Research has shown that mRNA-based vaccines induce spike-specific T-cell responses in most healthy recipients. However, more heterogeneous responses have been reported in individuals with cancer. The results on vaccine-induced T cell responses, elicited by 85% of individuals with hematologic cancers included in the study, were consistent with those documented in a large British cancer-cohort study. In the latter study, the response rate in a cohort of individuals with hematologic cancers was 80%.

Strengths and Limitations of the Current Study

The key strength of the study is the longitudinal sampling of clinically well-characterized individuals with cancer and their subsequent matching with a group of healthy healthcare workers. The robust methodological approach, including quantifying anti-spike IgG avidity and live virus neutralization assays, is another strength of the current study.

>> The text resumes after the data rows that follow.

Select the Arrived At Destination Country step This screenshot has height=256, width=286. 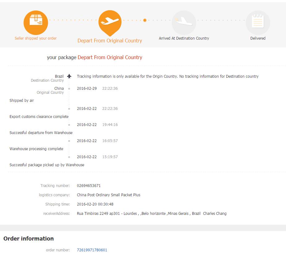coord(184,38)
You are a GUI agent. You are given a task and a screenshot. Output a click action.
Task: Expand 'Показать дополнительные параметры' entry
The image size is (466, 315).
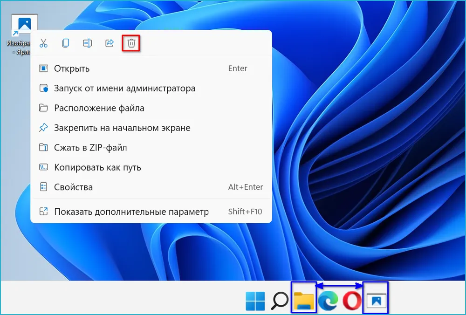131,212
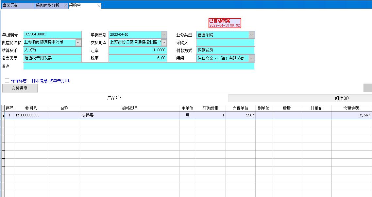Open the 交货地点 delivery address dropdown

(x=164, y=42)
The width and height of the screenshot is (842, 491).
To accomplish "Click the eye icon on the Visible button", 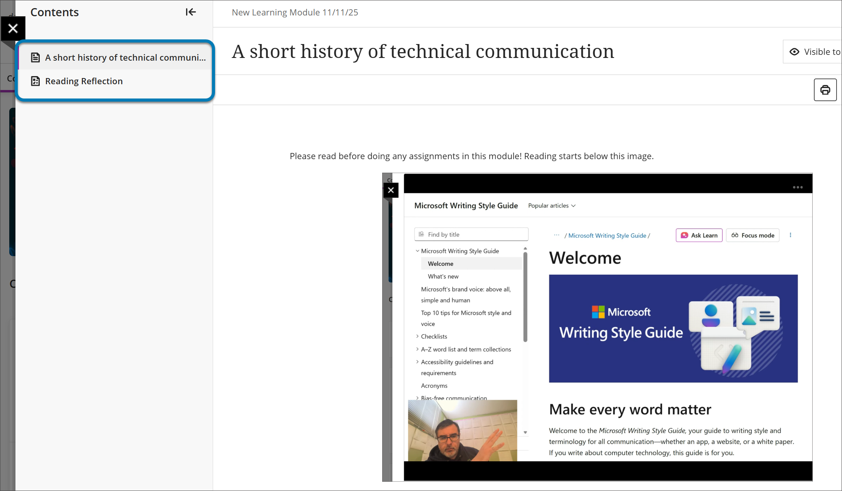I will coord(794,51).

The critical limitation of the study is the small number of individuals with hematologic cancer (N = 60). A contemporaneous control group concerning solid tumors or other hematologic malignancies was also absent. Additionally, no adjustments were made for multiple testing in correlation analysis, which may have introduced confounders.

Conclusions

More detailed longitudinal studies of COVID-19 immunity induced by infections and vaccines should use multiparametric assessment. This is crucial as we further our understanding of quantitative markers as correlates of protection in individuals with hematologic malignancies as new SARS-CoV-2 VoCs emerge.